• **Instruction**
According to the speech on mortgage finance below, which entities have dominated mortgage securitization in the United States? List each one.

• **Source document**
October 31, 2008
The Future of Mortgage Finance in the United States
Chairman Ben S. Bernanke
At the UC Berkeley/UCLA Symposium: The Mortgage Meltdown, the Economy, and Public Policy, Berkeley, California
I appreciate the opportunity to speak at this symposium. My remarks will focus on the mortgage securitization process, how it has been affected by the financial crisis, and how it may evolve in response to this crisis. In the United States, as you know, mortgage securitization has been dominated by two government-sponsored enterprises (GSEs), Fannie Mae and Freddie Mac, as well as by the combination of the Federal Housing Administration (FHA) and Ginnie Mae. By contrast, private-label securitization became a significant presence in mortgage securitization only during the past decade, motivated in part by developments in financial engineering.

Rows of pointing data

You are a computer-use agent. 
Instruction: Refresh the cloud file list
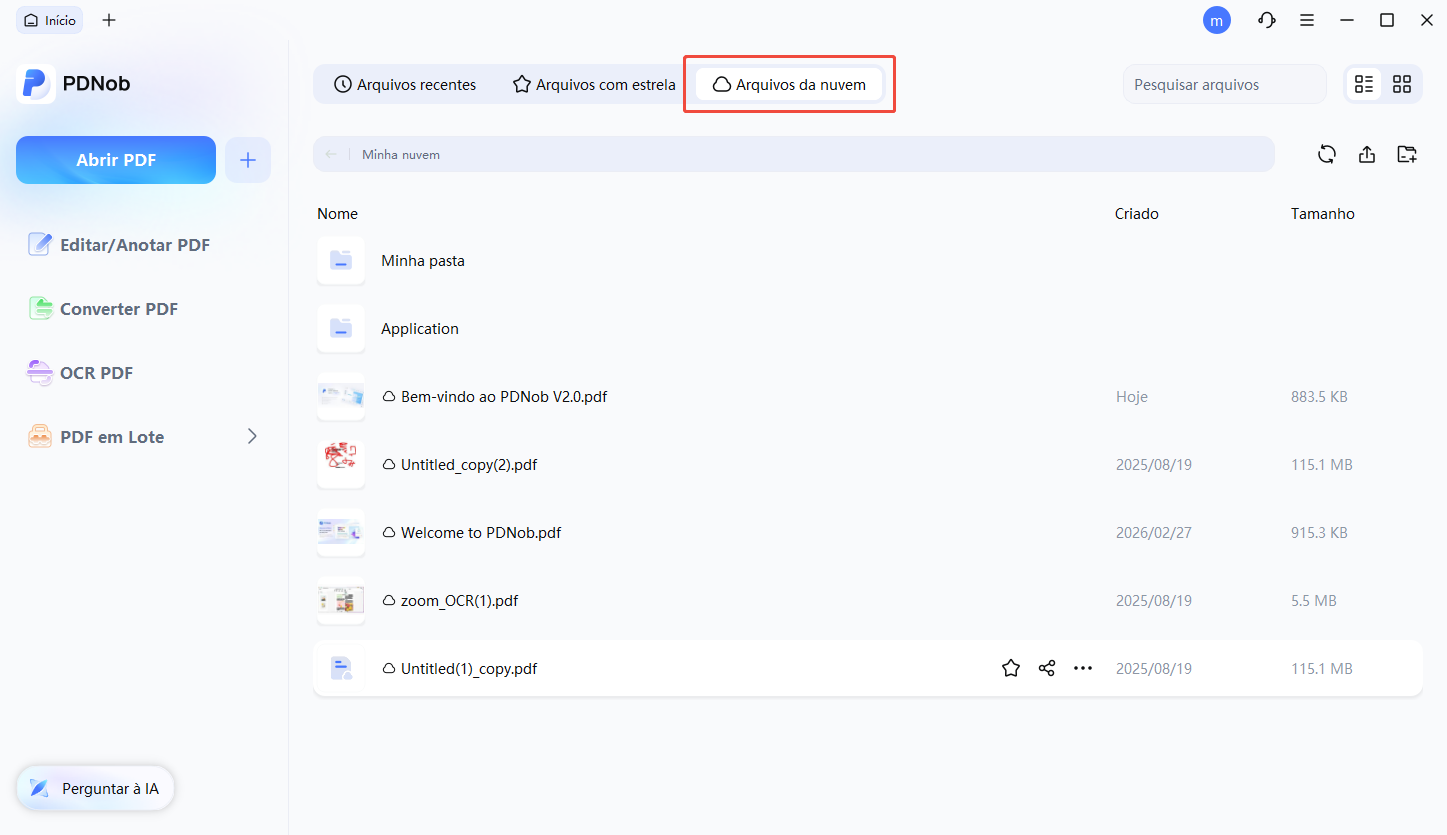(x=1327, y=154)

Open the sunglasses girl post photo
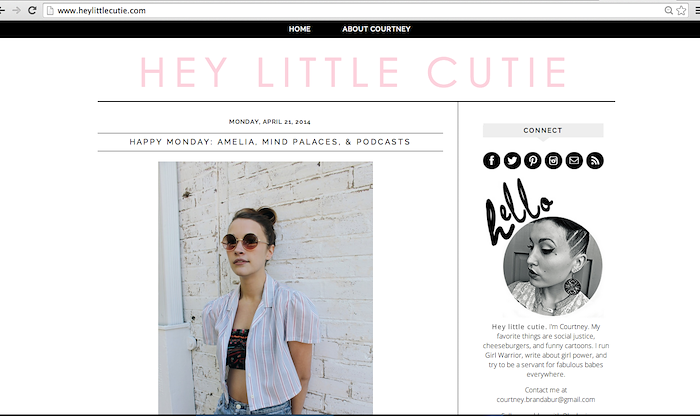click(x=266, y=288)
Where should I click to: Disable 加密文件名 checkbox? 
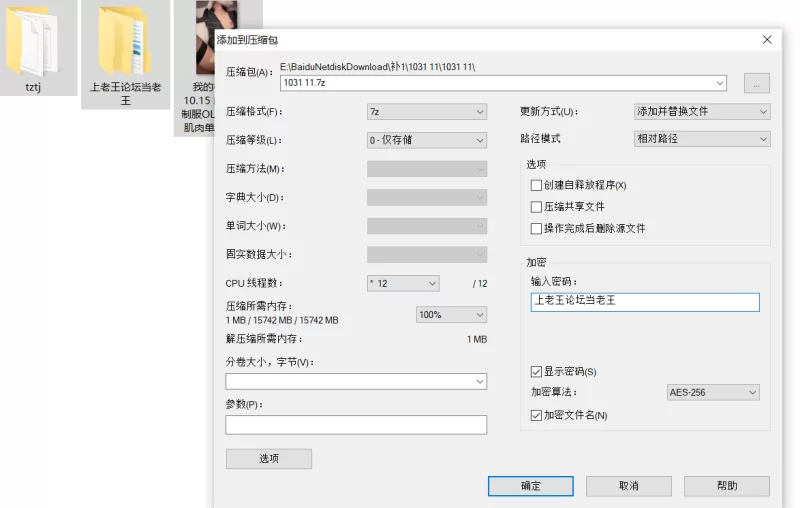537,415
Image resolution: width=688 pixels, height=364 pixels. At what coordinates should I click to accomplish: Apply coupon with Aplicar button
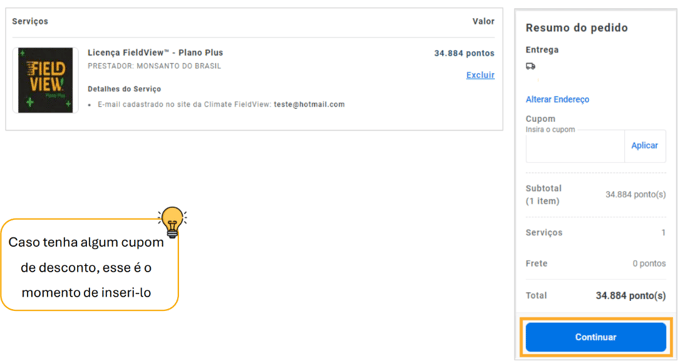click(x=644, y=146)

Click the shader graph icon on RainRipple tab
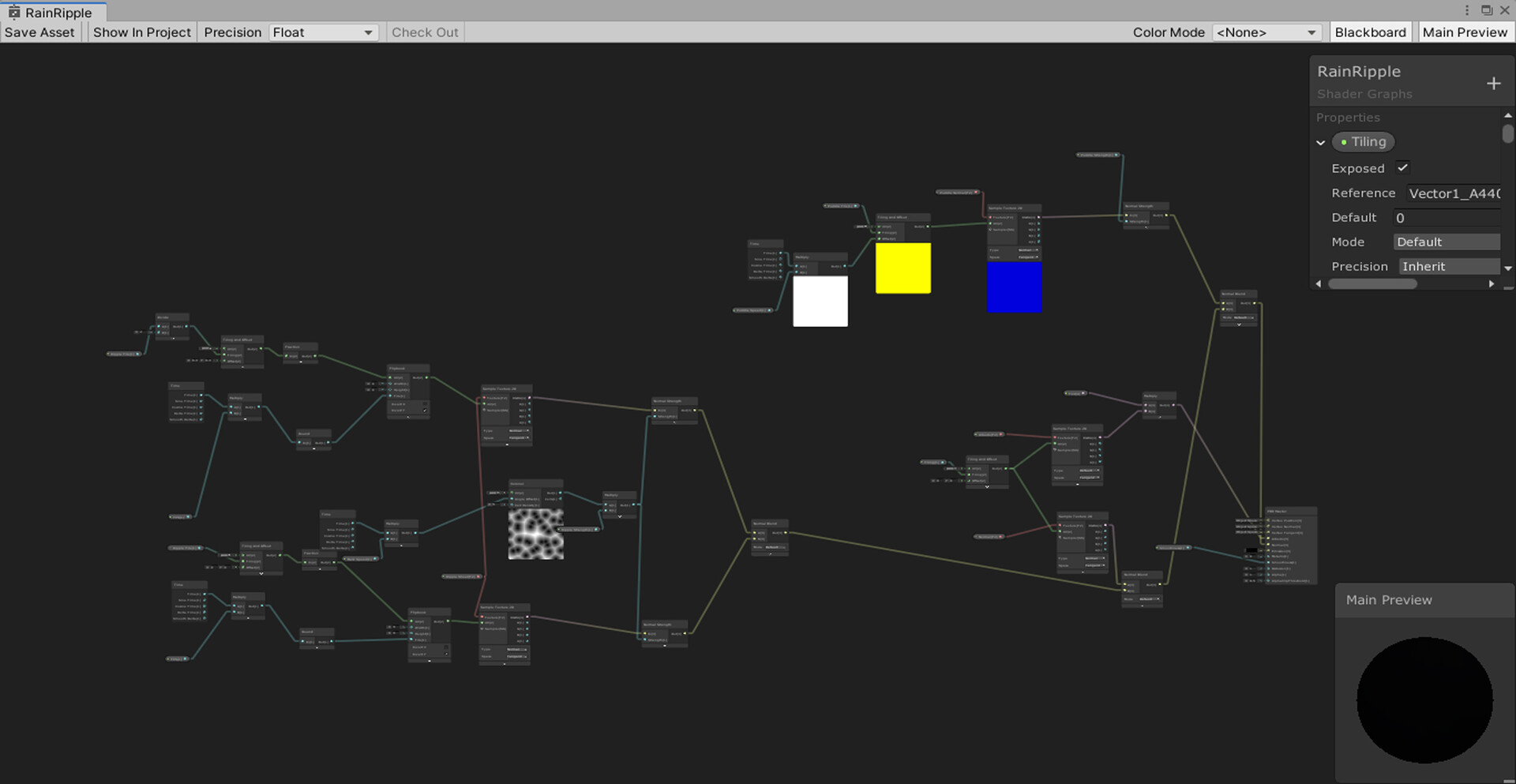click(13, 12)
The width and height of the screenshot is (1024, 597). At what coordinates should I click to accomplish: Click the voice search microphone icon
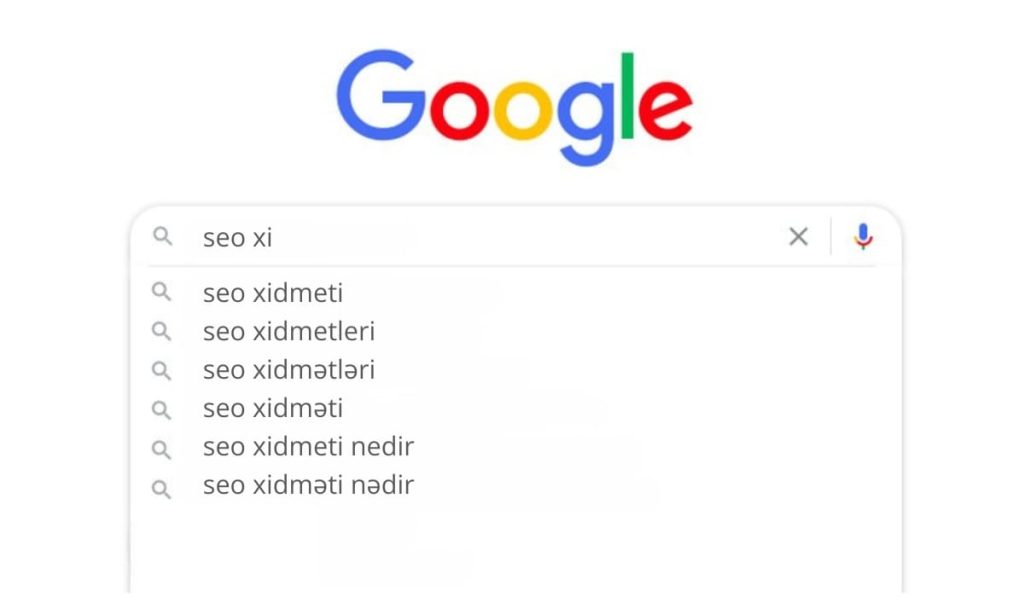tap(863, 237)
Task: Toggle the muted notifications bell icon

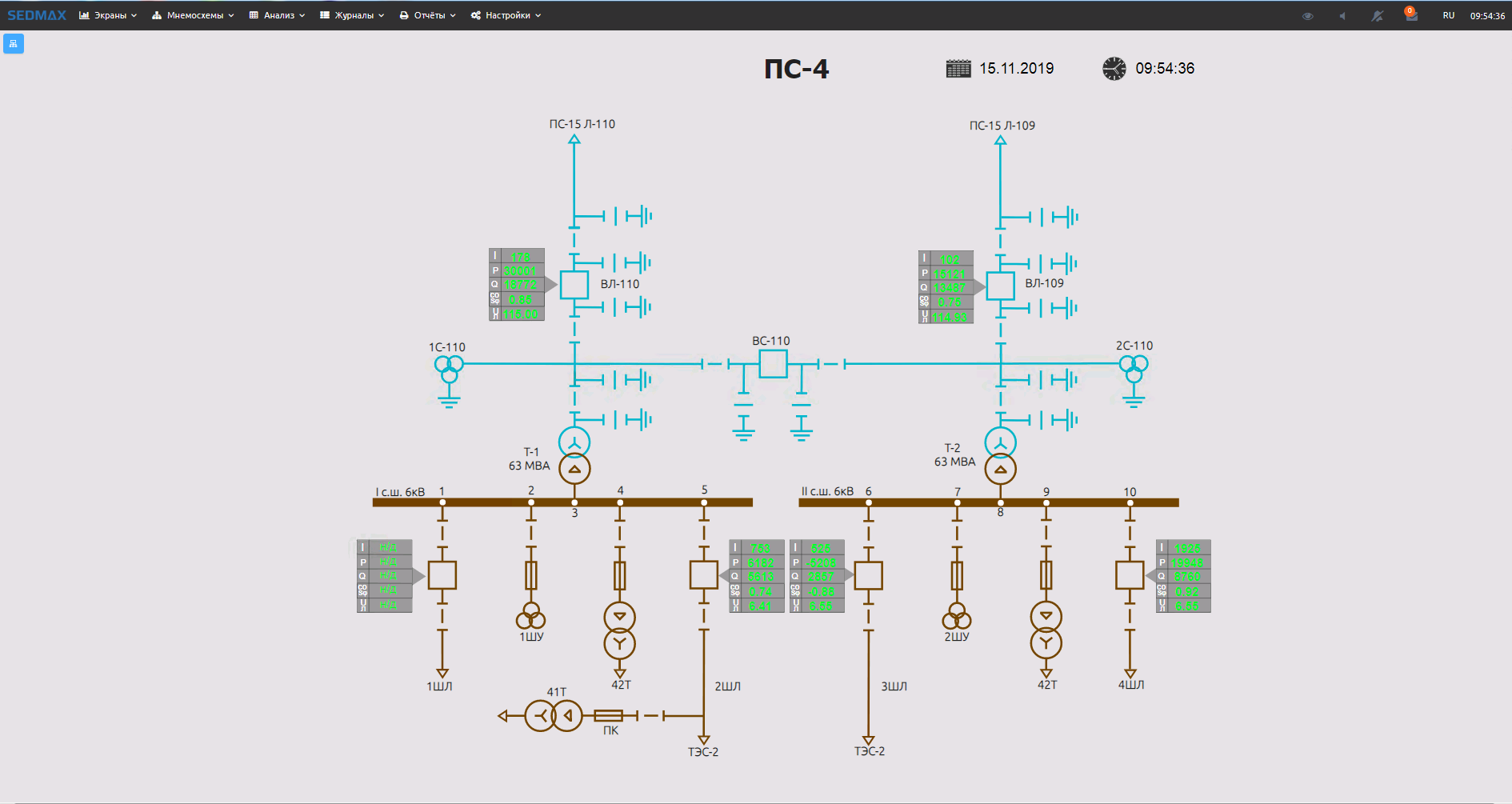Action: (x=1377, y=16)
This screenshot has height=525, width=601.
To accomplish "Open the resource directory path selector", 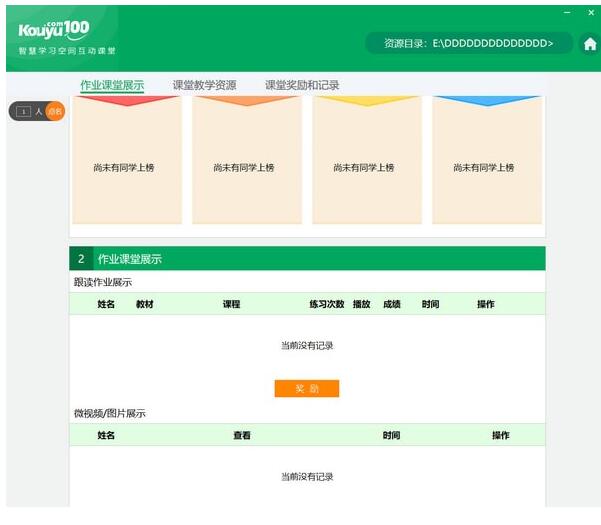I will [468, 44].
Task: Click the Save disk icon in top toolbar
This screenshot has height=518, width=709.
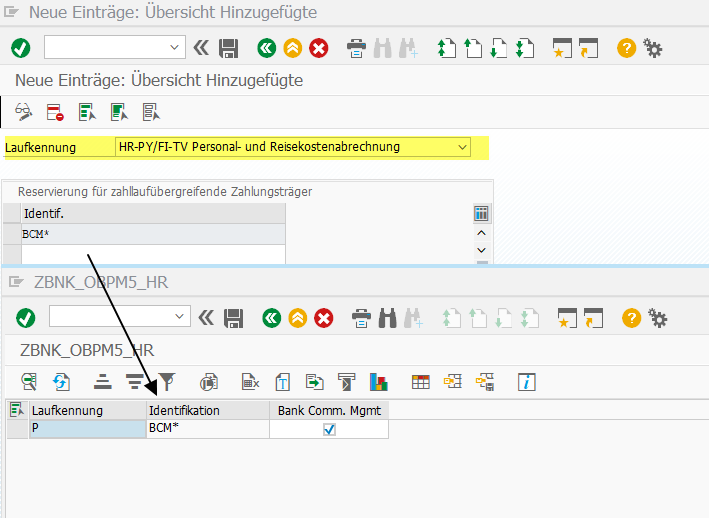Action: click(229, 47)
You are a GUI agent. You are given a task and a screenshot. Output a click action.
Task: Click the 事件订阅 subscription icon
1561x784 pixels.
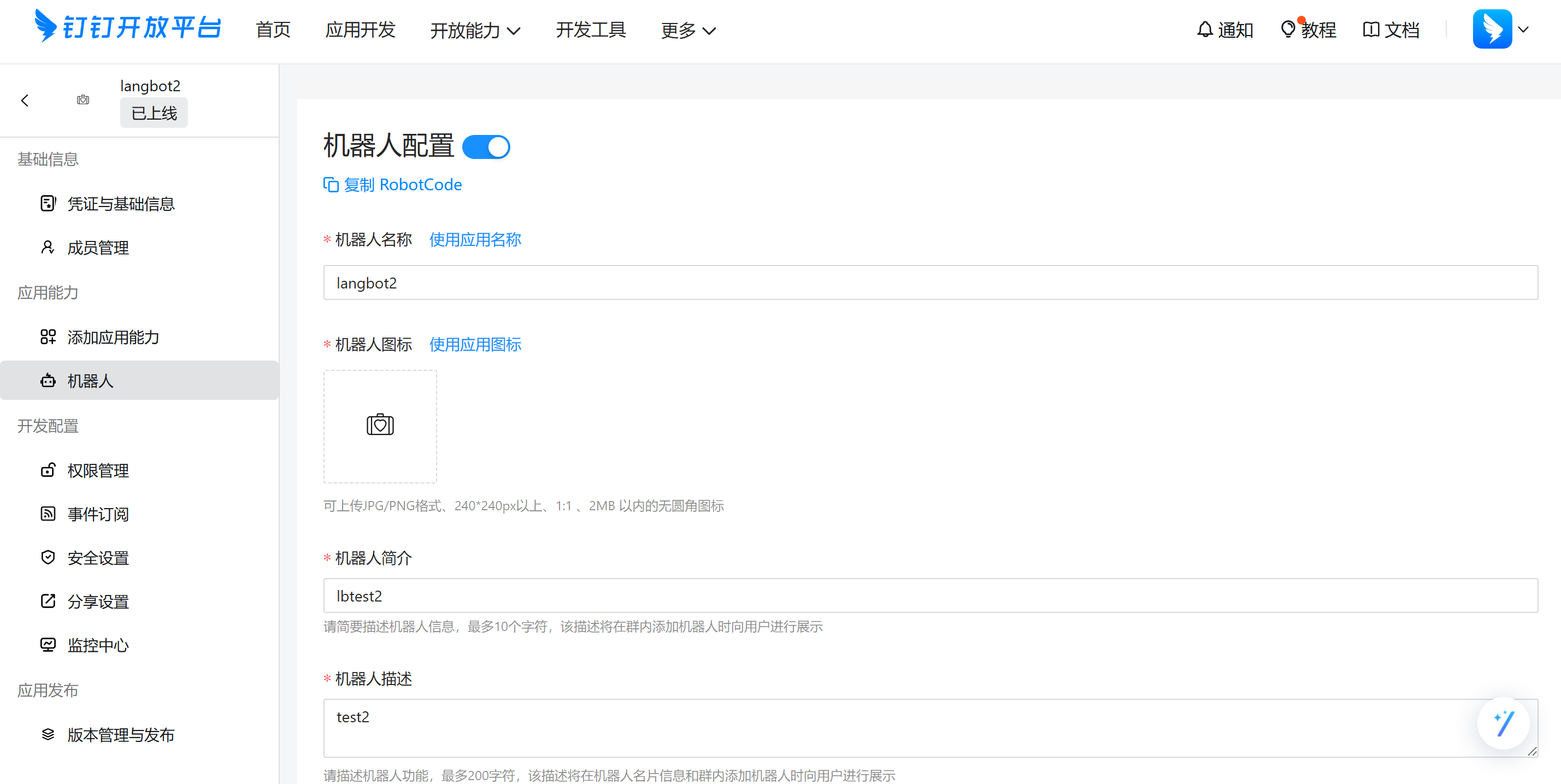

• **Response for this exercise**
Fannie Mae
Freddie Mac
Federal Housing Administration (FHA)
Ginnie Mae